Some critics have also raised the issue of race as one variable that is missing from the proposed LOI. Educational research shows this can also be a factor in academic achievement because it is a substitute measure for racism. (i.e. one’s race does not predict one’s academic potential, but it does predict the barriers to academic achievement). Even though I chaired the school board’s equity advisory committee for a number of years, I feel comfortable with leaving the variable of Race aside for the moment for two reasons. First, the Board is being asked to make a public commitment to look at the variable of race when Toronto data is available, and I believe this should and will be done. Second, and sadly, because visible minority status and low income are so closely correlated in Toronto, that by strengthening the poverty measures, the proposed LOI captures many of the same students that a race variable would. In effect, race is currently a fair proxy for poverty, and so the strengthened poverty measures capture many of these same populations.

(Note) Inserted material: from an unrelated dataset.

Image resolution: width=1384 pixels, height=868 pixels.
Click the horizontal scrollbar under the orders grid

In another post, I will explain the mechanics of the LOI that make it work so well.

(Update on the TDSB’s LOI, after its release: Belonging Community: School board releases new Learning Opportunity Index)

January 19, 2009

Toronto Police Services Board ordered to release crime data

Last summer, The Toronto Star’s investigative series on Crime and Punishment showed incarceration rates in east-end Toronto (between Riverdale and the Beach) comparable to that of some of the City’s Priority Neighbourhood Areas. It was just one of the startling findings, found through hard data analysis – the sort of data to which most researchers do not have access.

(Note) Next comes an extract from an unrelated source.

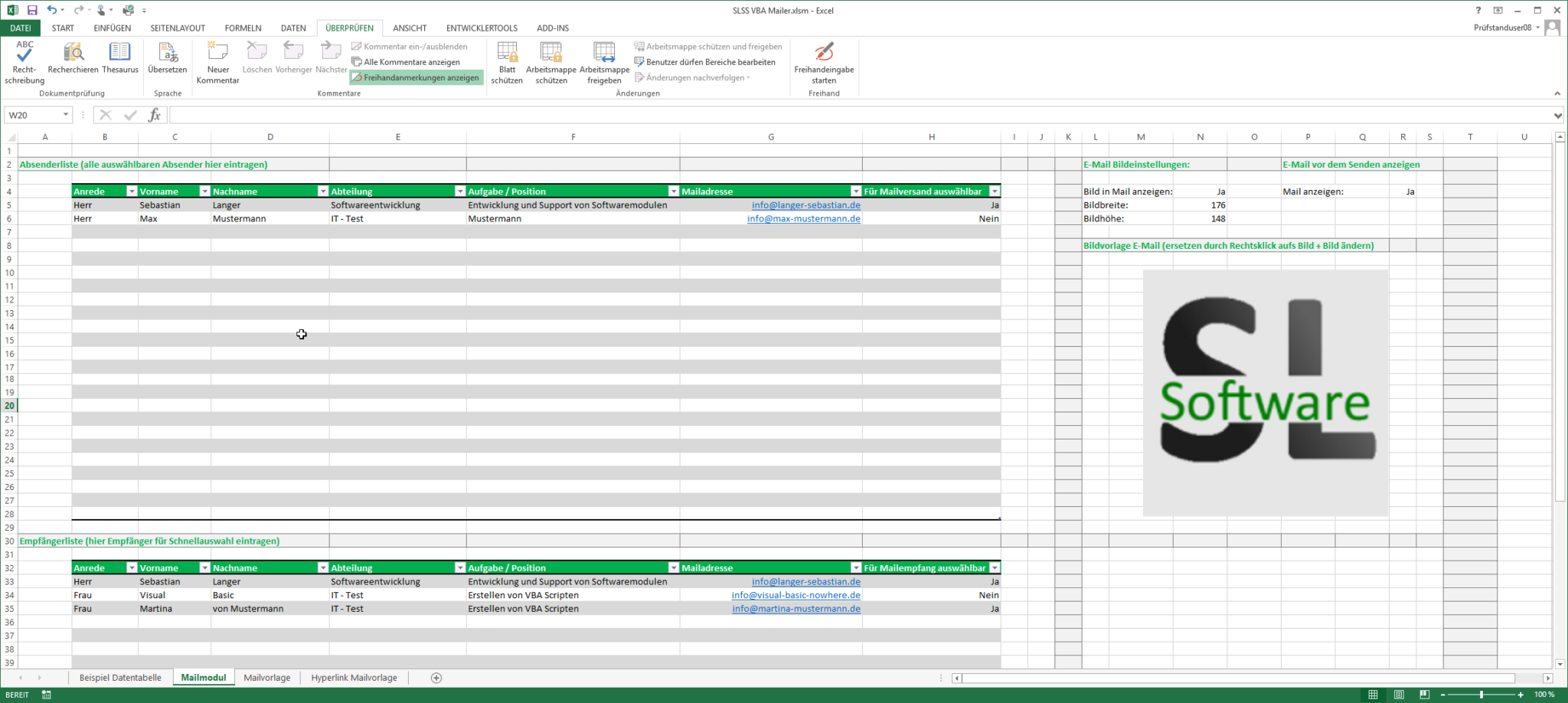Start ink input with Freihandeingabe starten

tap(824, 63)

This week, pursuing an appeal to the Ontario Court of Appeal, reporter Jim Rankin and the Star‘s investigative team won another victory for researchers interested in looking at the interplay of crime data with other social variables.

Back in May 2003, using a Freedom of Information request, Rankin requested police records on arrests and occurrences, with identifying information removed, in order to do an analysis of the prevalence of racial profiling. When the Toronto Police Services Board refused, Rankin appealed to the Privacy Commissioner. The Police Board was ordered to comply with the request. Instead, they appealed and won at the next level. Last week, on appeal, Rankin (and the Ontario Information and Privacy Commissioner) won the case against the Toronto Police Services Board. The Police Board was ordered to comply and to reimburse court costs to Rankin.

The request for the police data was found to be reasonable and appropriate under the Freedom of Information Act,  in accordance with the principle of open government processes.  As underscored by the Supreme Court in a different case,  Dagg v. Canada (Minister of Finance), “Transparency and accountability are vital to the democratic process.”

The pursuit of this data is a bit of a Holy Grail. Researchers who work at a neighbourhood level look to crime data as an important part of the social profiles of neighbourhood, its residents, and the shape of any program interventions. Yet, for years, I have sat in meetings with other social researchers who described the runarounds and their failed efforts to access police crime data. It’s not that the data isn’t there. One Superintendent I met at a public meeting assured me he looked at that kind of data regularly. So how come the pursuit felt more like Monty Python’s Holy Grail?

The Toronto Star has been one of the first to be successful in the quest for this sort of data, initially tracking their own news reports and mapping Toronto homicides in Googlemaps. Perhaps provoked to it, the Police Services website soon began to publish similar data, with disclaimers.

Rankin and the Star‘s investigative team deserve much praise for their faithful quest of these hidden treasures.